Scaling Up Exercise 2.2: Hardware Differences Between OSPool and the CHTC Pool¶

The goal of this exercise is to compare hardware differences between the Open Science Pool and a local HTC system (the CHTC pool), using similar tools as the Tuesday exercises.

Specifically, we will look at how easy it is to get access to resources in terms of the amount of memory that is requested. This will not be a very careful study, but should give you some idea of one way in which the pools are different.

In the first two parts of the exercise, you will submit batches of jobs that differ only in how much memory each one requests. We will request memory from 2 - 128 GB, doubling the memory each time. One set of jobs will be submitted to CHTC, and the other, identical set of jobs will be submitted to the OSPool. You will check the queue periodically to see how many jobs have completed and how many are still waiting to run.

Checking CHTC memory availability¶

In this first part, you will create the submit file that will be used for both sets of jobs.

Tip

Make sure you are logged into ap2003.chtc.wisc.edu for the first part of this exercise.

Create the submit file¶

To create our parameter sweep, we will create a new submit file with the queue...in syntax and change the value of our parameter (request_memory) for each batch of jobs.

Create a subdirectory for this exercise (we've used mem-requests below).

In this folder, create this template submit file:

executable          = /usr/bin/sleep
arguments           = 30
transfer_executable = false

log                 = memory_sweep.$(Cluster).log

request_cpus        = 1
request_disk        = 1024

queue 5 request_memory in (
1GB
2GB
3GB
)

The queue statement, is iterating through the list shown between the parentheses (1, 2, 3) using those values as the memory request. Five jobs are submitted for each memory value.
Edit the list to reflect different amounts of memory. We recommend this list in gigabytes (GB), although you can use whatever values you want: 2, 4, 8, 16, 32, 64, 128, 256, 512
Submit the submit file (should be about 45 jobs).

Monitoring the local jobs¶

Every few minutes, run condor_q and see how your sleep jobs are doing. To display the number of jobs remaining for each request_memory parameter specified, run the following command:

$ condor_q <Cluster ID> -af RequestMemory | sort -n | uniq -c

The numbers in the left column are the number of jobs left of that type and the number on the right is the amount of memory you requested, in MB. Consider making a little table like the one below to track progress.
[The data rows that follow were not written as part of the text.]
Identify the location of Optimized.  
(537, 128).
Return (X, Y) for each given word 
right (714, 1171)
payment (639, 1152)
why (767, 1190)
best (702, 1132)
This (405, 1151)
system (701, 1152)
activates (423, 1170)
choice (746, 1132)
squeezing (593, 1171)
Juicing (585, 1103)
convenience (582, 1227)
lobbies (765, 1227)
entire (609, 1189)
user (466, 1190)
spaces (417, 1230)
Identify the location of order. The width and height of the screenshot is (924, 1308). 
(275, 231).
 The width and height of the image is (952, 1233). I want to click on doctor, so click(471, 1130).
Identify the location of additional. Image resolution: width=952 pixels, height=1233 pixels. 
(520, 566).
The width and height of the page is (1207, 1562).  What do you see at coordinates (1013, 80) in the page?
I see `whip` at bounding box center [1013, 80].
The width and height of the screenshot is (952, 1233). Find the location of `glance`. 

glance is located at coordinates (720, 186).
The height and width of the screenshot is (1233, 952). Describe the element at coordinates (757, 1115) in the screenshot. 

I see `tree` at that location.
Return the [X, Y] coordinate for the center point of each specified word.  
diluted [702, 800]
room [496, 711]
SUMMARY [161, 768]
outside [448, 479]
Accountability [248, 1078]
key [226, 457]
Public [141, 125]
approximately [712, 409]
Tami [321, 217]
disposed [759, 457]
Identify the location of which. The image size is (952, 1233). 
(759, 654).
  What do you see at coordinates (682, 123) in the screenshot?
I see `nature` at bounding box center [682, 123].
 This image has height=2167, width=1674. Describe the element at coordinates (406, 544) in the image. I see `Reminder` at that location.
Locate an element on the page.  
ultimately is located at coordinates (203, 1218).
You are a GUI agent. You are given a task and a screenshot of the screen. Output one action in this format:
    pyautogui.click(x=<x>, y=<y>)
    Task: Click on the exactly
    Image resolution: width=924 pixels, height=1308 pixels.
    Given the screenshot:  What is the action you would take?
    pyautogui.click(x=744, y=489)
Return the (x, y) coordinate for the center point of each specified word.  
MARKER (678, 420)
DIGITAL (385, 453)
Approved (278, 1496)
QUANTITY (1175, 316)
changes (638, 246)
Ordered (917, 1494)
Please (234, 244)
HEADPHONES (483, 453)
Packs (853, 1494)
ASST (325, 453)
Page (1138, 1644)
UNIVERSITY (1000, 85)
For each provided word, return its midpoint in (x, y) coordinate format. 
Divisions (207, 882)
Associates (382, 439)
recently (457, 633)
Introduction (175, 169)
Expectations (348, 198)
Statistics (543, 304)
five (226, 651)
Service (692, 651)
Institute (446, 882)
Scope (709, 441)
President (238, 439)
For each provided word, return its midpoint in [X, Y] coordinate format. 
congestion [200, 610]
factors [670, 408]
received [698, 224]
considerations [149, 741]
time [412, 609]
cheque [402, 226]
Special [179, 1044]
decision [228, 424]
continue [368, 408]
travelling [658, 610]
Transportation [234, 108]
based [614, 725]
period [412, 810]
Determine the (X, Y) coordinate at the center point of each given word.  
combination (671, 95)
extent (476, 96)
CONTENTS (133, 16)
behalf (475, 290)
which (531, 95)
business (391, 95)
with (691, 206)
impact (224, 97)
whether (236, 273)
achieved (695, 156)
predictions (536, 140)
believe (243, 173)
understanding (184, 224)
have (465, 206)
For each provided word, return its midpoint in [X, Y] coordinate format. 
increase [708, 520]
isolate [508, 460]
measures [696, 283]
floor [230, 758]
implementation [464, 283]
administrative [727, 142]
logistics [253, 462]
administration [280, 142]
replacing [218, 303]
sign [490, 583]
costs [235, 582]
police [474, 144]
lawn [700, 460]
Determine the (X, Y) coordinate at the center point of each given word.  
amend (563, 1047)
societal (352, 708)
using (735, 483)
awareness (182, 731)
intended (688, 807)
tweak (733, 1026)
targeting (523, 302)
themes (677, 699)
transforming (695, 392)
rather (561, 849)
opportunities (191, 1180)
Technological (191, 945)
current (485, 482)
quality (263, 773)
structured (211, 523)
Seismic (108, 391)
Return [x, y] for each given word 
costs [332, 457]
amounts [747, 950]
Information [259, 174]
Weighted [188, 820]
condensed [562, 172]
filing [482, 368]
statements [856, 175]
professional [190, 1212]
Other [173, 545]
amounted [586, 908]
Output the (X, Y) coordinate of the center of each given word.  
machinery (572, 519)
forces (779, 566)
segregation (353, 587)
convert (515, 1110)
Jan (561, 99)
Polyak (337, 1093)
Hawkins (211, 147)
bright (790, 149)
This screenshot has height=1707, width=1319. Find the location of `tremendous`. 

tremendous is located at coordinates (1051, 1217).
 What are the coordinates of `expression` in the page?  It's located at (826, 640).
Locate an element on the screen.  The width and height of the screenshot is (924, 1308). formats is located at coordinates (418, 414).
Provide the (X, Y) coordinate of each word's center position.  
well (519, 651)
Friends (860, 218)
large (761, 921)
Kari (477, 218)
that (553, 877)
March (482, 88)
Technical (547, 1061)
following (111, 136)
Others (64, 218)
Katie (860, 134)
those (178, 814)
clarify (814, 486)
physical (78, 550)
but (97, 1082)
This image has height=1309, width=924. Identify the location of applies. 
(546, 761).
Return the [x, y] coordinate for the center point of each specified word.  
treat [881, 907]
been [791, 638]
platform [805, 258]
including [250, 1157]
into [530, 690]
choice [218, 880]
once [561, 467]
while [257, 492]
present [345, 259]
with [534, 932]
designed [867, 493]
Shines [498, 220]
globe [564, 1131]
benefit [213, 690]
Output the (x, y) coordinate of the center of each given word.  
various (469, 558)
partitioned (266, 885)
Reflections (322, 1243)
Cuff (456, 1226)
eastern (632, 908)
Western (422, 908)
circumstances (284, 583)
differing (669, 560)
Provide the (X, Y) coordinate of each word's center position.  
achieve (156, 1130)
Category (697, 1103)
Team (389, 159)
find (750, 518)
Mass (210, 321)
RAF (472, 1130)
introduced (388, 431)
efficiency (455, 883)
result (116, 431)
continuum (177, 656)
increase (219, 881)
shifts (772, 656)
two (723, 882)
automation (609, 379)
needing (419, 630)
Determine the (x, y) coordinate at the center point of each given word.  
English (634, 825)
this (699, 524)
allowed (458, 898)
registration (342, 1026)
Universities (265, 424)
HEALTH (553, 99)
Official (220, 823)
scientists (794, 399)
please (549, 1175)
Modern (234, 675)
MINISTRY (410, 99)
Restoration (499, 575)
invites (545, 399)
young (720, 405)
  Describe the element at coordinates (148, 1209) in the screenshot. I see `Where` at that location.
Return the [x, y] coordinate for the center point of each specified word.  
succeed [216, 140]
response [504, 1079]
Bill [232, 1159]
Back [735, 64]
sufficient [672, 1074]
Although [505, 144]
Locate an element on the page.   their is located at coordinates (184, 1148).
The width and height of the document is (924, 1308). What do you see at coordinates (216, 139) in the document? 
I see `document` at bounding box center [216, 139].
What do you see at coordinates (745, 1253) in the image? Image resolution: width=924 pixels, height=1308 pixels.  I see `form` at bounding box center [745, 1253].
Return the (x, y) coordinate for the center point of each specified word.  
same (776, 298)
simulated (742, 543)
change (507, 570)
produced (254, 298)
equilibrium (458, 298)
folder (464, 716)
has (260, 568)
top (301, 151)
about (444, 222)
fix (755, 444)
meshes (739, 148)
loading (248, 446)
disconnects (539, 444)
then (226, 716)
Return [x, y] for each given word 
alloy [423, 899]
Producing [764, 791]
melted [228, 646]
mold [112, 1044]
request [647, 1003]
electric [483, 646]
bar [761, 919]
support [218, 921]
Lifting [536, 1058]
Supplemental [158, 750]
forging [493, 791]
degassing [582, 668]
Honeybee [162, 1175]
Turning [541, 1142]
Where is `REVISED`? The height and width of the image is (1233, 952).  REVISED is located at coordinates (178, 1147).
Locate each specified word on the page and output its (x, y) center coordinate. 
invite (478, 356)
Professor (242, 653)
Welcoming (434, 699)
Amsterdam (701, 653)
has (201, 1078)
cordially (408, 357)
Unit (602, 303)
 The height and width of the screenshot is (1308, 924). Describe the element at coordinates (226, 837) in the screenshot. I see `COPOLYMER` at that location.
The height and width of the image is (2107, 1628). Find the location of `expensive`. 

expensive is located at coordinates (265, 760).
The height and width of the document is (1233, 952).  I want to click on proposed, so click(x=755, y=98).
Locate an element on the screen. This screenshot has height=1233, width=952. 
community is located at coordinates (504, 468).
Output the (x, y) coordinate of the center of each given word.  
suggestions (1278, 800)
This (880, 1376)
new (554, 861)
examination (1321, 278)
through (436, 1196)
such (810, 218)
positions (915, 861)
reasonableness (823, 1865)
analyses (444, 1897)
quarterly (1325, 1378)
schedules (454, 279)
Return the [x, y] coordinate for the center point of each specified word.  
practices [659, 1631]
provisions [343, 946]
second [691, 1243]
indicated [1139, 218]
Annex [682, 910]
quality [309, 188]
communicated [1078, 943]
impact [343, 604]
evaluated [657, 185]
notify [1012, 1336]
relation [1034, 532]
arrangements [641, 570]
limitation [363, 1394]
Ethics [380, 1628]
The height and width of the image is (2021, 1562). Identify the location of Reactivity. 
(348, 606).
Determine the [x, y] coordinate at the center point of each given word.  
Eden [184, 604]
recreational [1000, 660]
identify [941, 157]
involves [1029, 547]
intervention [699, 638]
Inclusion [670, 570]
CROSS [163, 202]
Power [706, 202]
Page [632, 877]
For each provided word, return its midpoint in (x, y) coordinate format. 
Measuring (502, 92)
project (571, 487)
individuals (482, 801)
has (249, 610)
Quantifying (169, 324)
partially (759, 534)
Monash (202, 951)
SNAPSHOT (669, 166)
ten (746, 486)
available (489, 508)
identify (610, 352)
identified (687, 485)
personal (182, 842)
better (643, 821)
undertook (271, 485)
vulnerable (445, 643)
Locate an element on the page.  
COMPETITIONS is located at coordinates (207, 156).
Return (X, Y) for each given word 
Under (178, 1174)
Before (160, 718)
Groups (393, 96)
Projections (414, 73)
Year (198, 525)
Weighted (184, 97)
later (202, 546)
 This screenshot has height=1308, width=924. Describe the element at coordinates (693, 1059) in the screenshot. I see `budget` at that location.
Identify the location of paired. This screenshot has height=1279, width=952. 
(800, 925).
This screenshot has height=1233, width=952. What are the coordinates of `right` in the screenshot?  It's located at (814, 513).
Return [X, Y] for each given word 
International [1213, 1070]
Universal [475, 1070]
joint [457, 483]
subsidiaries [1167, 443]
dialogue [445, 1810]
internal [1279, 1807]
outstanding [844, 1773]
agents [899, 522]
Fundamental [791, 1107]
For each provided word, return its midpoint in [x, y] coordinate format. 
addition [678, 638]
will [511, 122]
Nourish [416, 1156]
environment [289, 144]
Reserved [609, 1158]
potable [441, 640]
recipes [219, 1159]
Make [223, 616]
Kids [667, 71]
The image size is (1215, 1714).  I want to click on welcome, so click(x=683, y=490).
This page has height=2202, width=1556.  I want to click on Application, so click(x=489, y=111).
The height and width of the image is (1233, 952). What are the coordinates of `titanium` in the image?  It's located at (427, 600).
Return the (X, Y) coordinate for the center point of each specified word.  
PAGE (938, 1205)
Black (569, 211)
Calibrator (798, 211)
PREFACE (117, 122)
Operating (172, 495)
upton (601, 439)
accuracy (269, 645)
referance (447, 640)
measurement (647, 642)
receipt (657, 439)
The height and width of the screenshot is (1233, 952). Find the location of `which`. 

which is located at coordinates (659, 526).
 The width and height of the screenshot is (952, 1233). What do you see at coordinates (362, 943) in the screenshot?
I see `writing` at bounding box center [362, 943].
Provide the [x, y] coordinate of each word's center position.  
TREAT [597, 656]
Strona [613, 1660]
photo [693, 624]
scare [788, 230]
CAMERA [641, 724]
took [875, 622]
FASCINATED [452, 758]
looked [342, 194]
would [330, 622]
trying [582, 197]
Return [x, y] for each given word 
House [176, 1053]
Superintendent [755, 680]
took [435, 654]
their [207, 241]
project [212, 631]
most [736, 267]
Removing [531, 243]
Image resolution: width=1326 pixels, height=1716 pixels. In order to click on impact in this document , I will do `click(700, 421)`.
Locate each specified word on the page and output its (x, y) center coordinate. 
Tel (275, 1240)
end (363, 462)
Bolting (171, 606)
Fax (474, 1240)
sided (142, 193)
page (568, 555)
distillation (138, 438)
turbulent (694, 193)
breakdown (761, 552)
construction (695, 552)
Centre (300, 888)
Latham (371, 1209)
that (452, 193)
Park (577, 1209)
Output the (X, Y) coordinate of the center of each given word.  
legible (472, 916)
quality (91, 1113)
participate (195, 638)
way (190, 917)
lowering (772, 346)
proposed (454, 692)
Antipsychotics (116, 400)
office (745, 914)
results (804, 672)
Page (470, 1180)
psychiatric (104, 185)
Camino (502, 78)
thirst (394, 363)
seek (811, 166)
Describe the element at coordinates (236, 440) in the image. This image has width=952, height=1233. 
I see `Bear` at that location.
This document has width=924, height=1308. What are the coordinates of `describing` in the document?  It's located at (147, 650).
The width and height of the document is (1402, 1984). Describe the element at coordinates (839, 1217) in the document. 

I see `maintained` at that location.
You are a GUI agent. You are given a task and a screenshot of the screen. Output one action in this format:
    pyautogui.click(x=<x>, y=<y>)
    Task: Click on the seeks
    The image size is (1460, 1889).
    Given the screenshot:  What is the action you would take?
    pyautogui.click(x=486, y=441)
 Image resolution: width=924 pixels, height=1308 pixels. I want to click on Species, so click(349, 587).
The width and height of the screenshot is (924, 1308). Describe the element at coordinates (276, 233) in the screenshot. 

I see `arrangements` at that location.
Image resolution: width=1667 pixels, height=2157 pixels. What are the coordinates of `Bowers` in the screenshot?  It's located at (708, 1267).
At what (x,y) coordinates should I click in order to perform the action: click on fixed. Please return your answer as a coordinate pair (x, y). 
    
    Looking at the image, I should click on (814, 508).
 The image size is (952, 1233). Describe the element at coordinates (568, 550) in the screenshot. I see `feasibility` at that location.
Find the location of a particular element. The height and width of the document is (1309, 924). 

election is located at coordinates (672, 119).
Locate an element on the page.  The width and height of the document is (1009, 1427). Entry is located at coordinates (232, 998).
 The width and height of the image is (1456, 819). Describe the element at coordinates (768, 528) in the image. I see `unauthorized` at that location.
Memory	Remaining #1	Remaining #2
8 GB	10	6
16 GB	10	7
32 GB	10	8
64 GB	10	9

In the meantime, between checking on your local jobs, start the next section – but take a break every few minutes to switch back to CHTCSUBMITNODE and record progress on your jobs.

Checking OSPool memory availability¶

Now you will do essentially the same thing on the OSPool.

Copy the mem-requests directory from the section above from ap2003.chtc.wisc.edu to ap40.uw.osg-htc.org.

Not sure how to copy the files?
There are different ways to copy files from server to server. For this task, one option is:

[user.name@ap2003 ~]$ scp -r path/to/mem-requests [email protected]:/home/user.name Edit the username and the paths to reflect your home directory organization.
Log in or switch to ap40.uw.osg-htc.org
Submit the jobs to the OSPool

Monitoring the OSPool jobs¶

As you did in the first part, use condor_q to track how your sleep jobs are doing. It is fine to move on to the next exercise, but keep tracking the status of both sets of these jobs. After you are done with the next exercise, come back to this exercise and analyze the results.

Analyzing the results¶

Have all of your jobs from this exercise completed on both CHTC and the OSPool?

How many jobs have completed thus far on CHTC?
How many have completed thus far on the OSPool?

Due to the dynamic nature of the OSPool, the demand for higher memory jobs there may have resulted in a temporary increase in high-memory slots there. That being said, high-memory are a high-demand, low-availability resource in the OSPool so your 64 GB jobs (or higher!) may have taken longer to run or complete. On the other hand, CHTC has a fair number of 64 GB (and greater) slots so all your jobs have a high chance of running.

This is useful information if your job profile includes high memory jobs. It could help you decide which jobs to run on CHTC versus the OSPool. If you have access to different computing systems, it is a good idea to find out this information - even run some tests, lik we did here! - in order to get the most out of what is available to you.